# Sharpening a Cambered Iron By Hand?



## rexb (Mar 28, 2012)

A while back I was inspired by BigRedKnothead's sharpening blog and decided that oil stones was the sharpening system I would invest in. Well, I was finally able to purchase a medium India stone and Hard Translucent Arkansas stone. Over the past week I've been sharpening everything I can get my hands on, and have been *amazed* by the results. In the past, I sharpened my chisels using the scary sharp method with sandpaper grits up to 2000, but man was it a lot of work, and went through a lot of sandpaper.

I have a few old handplanes (nothing valuable that I worry about messing up) and have been able to put a super keen edge on the blades just honing by hand. I may someday get a Veritas Mk.II Honing Guide, but have been getting acceptable results without it.

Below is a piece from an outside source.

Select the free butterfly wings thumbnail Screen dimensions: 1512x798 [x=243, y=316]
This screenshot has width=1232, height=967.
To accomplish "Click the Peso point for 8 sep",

My question is regarding smoothing planes with a slight camber or scrub planes with a heavy camber. How do people sharpen a cambered iron by hand? I know there must be a way to do it without a fancy Mk. II guide and cambered roller, but I just can't think of it.


----------



## JohnChung (Sep 20, 2012)

i use this method. Keeps it plenty sharp

http://www.wkfinetools.com/contrib/cSchwarz/scrubPlanes/scrubPlanes3.asp


----------



## Tugboater78 (May 26, 2012)

I sharpen my scrub plane blade in an x pattern on stone. Starting at top left and rolling blade to bottom right as I pull then top right to bottom left. But that's for an aggressive camber, I use cheap guide for my regular blades with just a camber on side just lean to one side or other near end of stroke.


----------



## donwilwol (May 16, 2011)

I think sharpening a camber by hand is easier than a straight edge. Just twist the cutter as you move forward. Start with the leading edge at a skew, as you slide forward (or back depending on your style) you end with the back edge.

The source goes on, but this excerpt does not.